#### Problem statement
Retype the entries word for word, leaving nothing out.

=== Provided entries ===

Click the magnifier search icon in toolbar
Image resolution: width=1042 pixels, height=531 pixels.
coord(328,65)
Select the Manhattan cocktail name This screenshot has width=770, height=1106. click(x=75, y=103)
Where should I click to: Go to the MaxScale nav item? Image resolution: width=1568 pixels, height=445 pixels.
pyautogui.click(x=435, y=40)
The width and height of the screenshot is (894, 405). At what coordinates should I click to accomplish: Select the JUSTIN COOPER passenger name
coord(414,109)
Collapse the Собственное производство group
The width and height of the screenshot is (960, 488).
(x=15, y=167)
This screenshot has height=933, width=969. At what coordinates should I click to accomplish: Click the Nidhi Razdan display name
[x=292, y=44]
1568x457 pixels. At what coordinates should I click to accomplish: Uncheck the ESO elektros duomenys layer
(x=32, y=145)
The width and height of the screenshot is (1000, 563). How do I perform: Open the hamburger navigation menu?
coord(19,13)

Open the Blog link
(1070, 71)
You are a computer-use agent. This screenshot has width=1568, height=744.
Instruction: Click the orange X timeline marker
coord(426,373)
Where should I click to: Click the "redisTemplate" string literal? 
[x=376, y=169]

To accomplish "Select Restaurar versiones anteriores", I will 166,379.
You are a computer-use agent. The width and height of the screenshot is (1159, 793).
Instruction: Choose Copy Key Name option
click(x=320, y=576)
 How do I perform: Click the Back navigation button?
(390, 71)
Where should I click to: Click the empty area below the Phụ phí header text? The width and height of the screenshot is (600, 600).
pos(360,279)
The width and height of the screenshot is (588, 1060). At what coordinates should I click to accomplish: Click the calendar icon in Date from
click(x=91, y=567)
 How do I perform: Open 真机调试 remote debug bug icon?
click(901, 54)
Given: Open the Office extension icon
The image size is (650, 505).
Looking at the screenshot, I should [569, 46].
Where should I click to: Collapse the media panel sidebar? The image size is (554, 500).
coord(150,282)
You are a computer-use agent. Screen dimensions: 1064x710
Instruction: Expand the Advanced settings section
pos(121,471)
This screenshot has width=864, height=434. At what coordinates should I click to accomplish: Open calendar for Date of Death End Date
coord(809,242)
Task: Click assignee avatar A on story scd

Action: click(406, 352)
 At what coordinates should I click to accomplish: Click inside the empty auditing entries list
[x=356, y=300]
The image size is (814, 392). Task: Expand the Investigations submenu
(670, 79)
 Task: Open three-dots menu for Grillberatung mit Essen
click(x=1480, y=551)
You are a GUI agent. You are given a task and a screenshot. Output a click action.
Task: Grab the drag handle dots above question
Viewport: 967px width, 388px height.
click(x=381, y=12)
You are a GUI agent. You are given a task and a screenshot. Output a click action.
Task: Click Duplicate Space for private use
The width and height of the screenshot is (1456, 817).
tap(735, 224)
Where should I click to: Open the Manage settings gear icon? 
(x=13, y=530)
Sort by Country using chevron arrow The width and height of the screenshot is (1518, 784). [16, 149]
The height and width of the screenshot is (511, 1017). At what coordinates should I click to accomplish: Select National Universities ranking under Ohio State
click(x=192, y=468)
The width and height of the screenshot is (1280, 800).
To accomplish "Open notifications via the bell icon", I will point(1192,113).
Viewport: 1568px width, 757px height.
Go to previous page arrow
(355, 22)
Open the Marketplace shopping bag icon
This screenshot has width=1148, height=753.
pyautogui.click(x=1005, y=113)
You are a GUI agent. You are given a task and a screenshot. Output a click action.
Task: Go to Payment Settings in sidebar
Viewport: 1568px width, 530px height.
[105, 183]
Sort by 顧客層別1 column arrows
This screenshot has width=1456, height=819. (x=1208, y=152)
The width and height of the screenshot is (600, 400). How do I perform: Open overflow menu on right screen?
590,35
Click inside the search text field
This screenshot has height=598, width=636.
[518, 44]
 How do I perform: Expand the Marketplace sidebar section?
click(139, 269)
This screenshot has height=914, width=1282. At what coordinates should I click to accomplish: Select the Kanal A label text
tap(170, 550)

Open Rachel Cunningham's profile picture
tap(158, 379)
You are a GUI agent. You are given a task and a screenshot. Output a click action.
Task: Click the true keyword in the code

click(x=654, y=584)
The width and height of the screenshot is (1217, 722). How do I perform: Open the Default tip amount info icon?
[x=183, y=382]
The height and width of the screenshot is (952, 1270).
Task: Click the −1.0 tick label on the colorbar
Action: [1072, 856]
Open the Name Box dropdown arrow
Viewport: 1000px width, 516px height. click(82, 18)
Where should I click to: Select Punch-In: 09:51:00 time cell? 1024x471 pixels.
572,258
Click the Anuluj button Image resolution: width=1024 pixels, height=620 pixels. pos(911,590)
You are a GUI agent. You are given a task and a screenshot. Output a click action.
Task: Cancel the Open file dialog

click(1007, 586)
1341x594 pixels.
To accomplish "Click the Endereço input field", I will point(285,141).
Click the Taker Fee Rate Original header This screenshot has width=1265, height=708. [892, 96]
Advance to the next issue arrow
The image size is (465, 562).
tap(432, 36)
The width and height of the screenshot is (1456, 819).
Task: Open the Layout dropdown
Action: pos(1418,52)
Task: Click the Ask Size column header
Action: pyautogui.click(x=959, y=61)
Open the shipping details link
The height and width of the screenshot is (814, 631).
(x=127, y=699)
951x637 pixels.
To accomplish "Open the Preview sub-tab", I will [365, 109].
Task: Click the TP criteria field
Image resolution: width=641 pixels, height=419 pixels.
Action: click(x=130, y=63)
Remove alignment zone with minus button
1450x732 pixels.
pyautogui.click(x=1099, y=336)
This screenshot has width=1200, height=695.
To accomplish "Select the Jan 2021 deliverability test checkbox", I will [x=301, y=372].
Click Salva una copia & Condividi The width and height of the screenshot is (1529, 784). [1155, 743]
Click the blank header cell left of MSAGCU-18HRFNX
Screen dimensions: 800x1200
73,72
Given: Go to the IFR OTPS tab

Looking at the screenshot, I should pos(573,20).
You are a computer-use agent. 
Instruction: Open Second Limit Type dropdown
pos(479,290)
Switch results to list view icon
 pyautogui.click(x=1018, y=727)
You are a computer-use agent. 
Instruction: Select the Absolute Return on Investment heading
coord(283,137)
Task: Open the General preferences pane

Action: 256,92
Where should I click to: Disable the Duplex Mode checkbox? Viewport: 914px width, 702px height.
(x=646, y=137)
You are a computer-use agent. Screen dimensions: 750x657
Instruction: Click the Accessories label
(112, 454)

===

#### Output below
Click the magnifier search icon in toolbar
Image resolution: width=1042 pixels, height=531 pixels.
coord(328,65)
Select the Manhattan cocktail name This screenshot has width=770, height=1106. click(x=75, y=103)
Where should I click to: Go to the MaxScale nav item? Image resolution: width=1568 pixels, height=445 pixels.
pyautogui.click(x=435, y=40)
The width and height of the screenshot is (894, 405). At what coordinates should I click to accomplish: Select the JUSTIN COOPER passenger name
coord(414,109)
Collapse the Собственное производство group
The width and height of the screenshot is (960, 488).
(x=15, y=167)
This screenshot has height=933, width=969. At what coordinates should I click to accomplish: Click the Nidhi Razdan display name
[x=292, y=44]
1568x457 pixels. At what coordinates should I click to accomplish: Uncheck the ESO elektros duomenys layer
(x=32, y=145)
The width and height of the screenshot is (1000, 563). How do I perform: Open the hamburger navigation menu?
coord(19,13)

Open the Blog link
(1070, 71)
You are a computer-use agent. This screenshot has width=1568, height=744.
Instruction: Click the orange X timeline marker
coord(426,373)
Where should I click to: Click the "redisTemplate" string literal? 
[x=376, y=169]

To accomplish "Select Restaurar versiones anteriores", I will 166,379.
You are a computer-use agent. The width and height of the screenshot is (1159, 793).
Instruction: Choose Copy Key Name option
click(x=320, y=576)
 How do I perform: Click the Back navigation button?
(390, 71)
Where should I click to: Click the empty area below the Phụ phí header text? The width and height of the screenshot is (600, 600).
pos(360,279)
The width and height of the screenshot is (588, 1060). At what coordinates should I click to accomplish: Click the calendar icon in Date from
click(x=91, y=567)
 How do I perform: Open 真机调试 remote debug bug icon?
click(901, 54)
Given: Open the Office extension icon
The image size is (650, 505).
Looking at the screenshot, I should [569, 46].
Where should I click to: Collapse the media panel sidebar? The image size is (554, 500).
coord(150,282)
You are a computer-use agent. Screen dimensions: 1064x710
Instruction: Expand the Advanced settings section
pos(121,471)
This screenshot has width=864, height=434. At what coordinates should I click to accomplish: Open calendar for Date of Death End Date
coord(809,242)
Task: Click assignee avatar A on story scd

Action: click(406, 352)
 At what coordinates should I click to accomplish: Click inside the empty auditing entries list
[x=356, y=300]
The image size is (814, 392). Task: Expand the Investigations submenu
(670, 79)
 Task: Open three-dots menu for Grillberatung mit Essen
click(x=1480, y=551)
You are a GUI agent. You are given a task and a screenshot. Output a click action.
Task: Grab the drag handle dots above question
Viewport: 967px width, 388px height.
click(x=381, y=12)
You are a GUI agent. You are given a task and a screenshot. Output a click action.
Task: Click Duplicate Space for private use
The width and height of the screenshot is (1456, 817).
tap(735, 224)
Where should I click to: Open the Manage settings gear icon? 
(x=13, y=530)
Sort by Country using chevron arrow The width and height of the screenshot is (1518, 784). [16, 149]
The height and width of the screenshot is (511, 1017). At what coordinates should I click to accomplish: Select National Universities ranking under Ohio State
click(x=192, y=468)
The width and height of the screenshot is (1280, 800).
To accomplish "Open notifications via the bell icon", I will point(1192,113).
Viewport: 1568px width, 757px height.
Go to previous page arrow
(355, 22)
Open the Marketplace shopping bag icon
This screenshot has width=1148, height=753.
pyautogui.click(x=1005, y=113)
You are a GUI agent. You are given a task and a screenshot. Output a click action.
Task: Go to Payment Settings in sidebar
Viewport: 1568px width, 530px height.
[105, 183]
Sort by 顧客層別1 column arrows
This screenshot has width=1456, height=819. (x=1208, y=152)
The width and height of the screenshot is (600, 400). How do I perform: Open overflow menu on right screen?
590,35
Click inside the search text field
This screenshot has height=598, width=636.
[518, 44]
 How do I perform: Expand the Marketplace sidebar section?
click(139, 269)
This screenshot has height=914, width=1282. At what coordinates should I click to accomplish: Select the Kanal A label text
tap(170, 550)

Open Rachel Cunningham's profile picture
tap(158, 379)
You are a GUI agent. You are given a task and a screenshot. Output a click action.
Task: Click the true keyword in the code

click(x=654, y=584)
The width and height of the screenshot is (1217, 722). How do I perform: Open the Default tip amount info icon?
[x=183, y=382]
The height and width of the screenshot is (952, 1270).
Task: Click the −1.0 tick label on the colorbar
Action: [1072, 856]
Open the Name Box dropdown arrow
Viewport: 1000px width, 516px height. click(82, 18)
Where should I click to: Select Punch-In: 09:51:00 time cell? 1024x471 pixels.
572,258
Click the Anuluj button Image resolution: width=1024 pixels, height=620 pixels. pos(911,590)
You are a GUI agent. You are given a task and a screenshot. Output a click action.
Task: Cancel the Open file dialog

click(1007, 586)
1341x594 pixels.
To accomplish "Click the Endereço input field", I will point(285,141).
Click the Taker Fee Rate Original header This screenshot has width=1265, height=708. [892, 96]
Advance to the next issue arrow
The image size is (465, 562).
tap(432, 36)
The width and height of the screenshot is (1456, 819).
Task: Open the Layout dropdown
Action: pos(1418,52)
Task: Click the Ask Size column header
Action: pyautogui.click(x=959, y=61)
Open the shipping details link
The height and width of the screenshot is (814, 631).
(x=127, y=699)
951x637 pixels.
To accomplish "Open the Preview sub-tab", I will [365, 109].
Task: Click the TP criteria field
Image resolution: width=641 pixels, height=419 pixels.
Action: click(x=130, y=63)
Remove alignment zone with minus button
1450x732 pixels.
pyautogui.click(x=1099, y=336)
This screenshot has width=1200, height=695.
To accomplish "Select the Jan 2021 deliverability test checkbox", I will [x=301, y=372].
Click Salva una copia & Condividi The width and height of the screenshot is (1529, 784). [1155, 743]
Click the blank header cell left of MSAGCU-18HRFNX
Screen dimensions: 800x1200
73,72
Given: Go to the IFR OTPS tab

Looking at the screenshot, I should pos(573,20).
You are a computer-use agent. 
Instruction: Open Second Limit Type dropdown
pos(479,290)
Switch results to list view icon
 pyautogui.click(x=1018, y=727)
You are a computer-use agent. 
Instruction: Select the Absolute Return on Investment heading
coord(283,137)
Task: Open the General preferences pane

Action: 256,92
Where should I click to: Disable the Duplex Mode checkbox? Viewport: 914px width, 702px height.
(x=646, y=137)
You are a computer-use agent. Screen dimensions: 750x657
Instruction: Click the Accessories label
(112, 454)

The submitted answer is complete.